Many of these provisions were included in a health reform plan known as A Better Way, which was announced in June 2016 by House Speaker Paul Ryan (R-Wis.).
Like Mr. Trump’s outline to Congress, the GOP talking-points memo was light on specifics, including how the bill will be paid for, how much money will be distributed to states for Medicaid, and how these provisions would alter current insurance coverage rates, which government actuaries project would reach 91.5% by 2025 under current law.
The GOP talking-points memo followed a Feb. 10 discussion draft that included the legislative language required to implement these concepts and allowed insurers to charge higher premiums to people with coverage lapses; repealed a number of taxes imposed on insurers, pharmaceutical companies, and device manufacturers; eliminated many of the ACA’s essential benefits; and ended tax penalties on companies that do not provide coverage to their employees.
This proposal, however, is already running into opposition from House Republicans, with reports stating that blocks of Republicans would not approve of the provisions.
It also could run aground in the Senate, where Sen. Lamar Alexander (R-Tenn.), chairman of the Committee on Health, Education, Labor, and Pensions, has expressed his intent to tackle heath care reform in pieces (public programs, the individual market, and employer market) to avoid getting bogged down in one overarching piece of legislation.

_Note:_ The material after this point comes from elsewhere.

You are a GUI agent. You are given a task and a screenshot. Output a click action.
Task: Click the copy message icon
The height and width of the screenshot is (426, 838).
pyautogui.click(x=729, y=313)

Getting Republicans on the same page is going to be a huge hurdle to get any legislation passed long before it comes down to trying to secure any Democratic votes to help pass any replacement legislation.

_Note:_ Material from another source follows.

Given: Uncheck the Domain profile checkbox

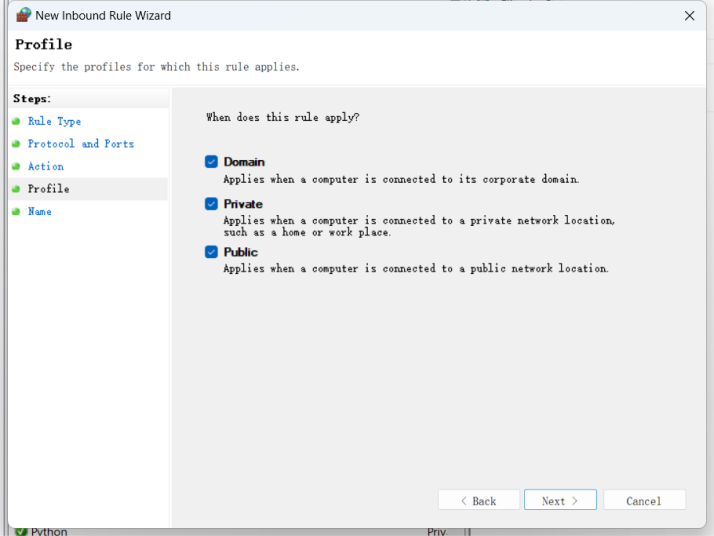Looking at the screenshot, I should pos(211,162).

As former House Speaker John Boehner told physicians and health care IT leaders at the HIMSS annual conference on Feb. 23, “In the 25 years that I served in the Unites States Congress, Republicans never ever one time agreed on what a health care proposal should look like. Not once. … If you repeal without replace, anything that happens is your fault. You broke it. … If you pass repeal without replace, you’ll never pass replace because they will never ever agree on what the [replacement] bill should be.”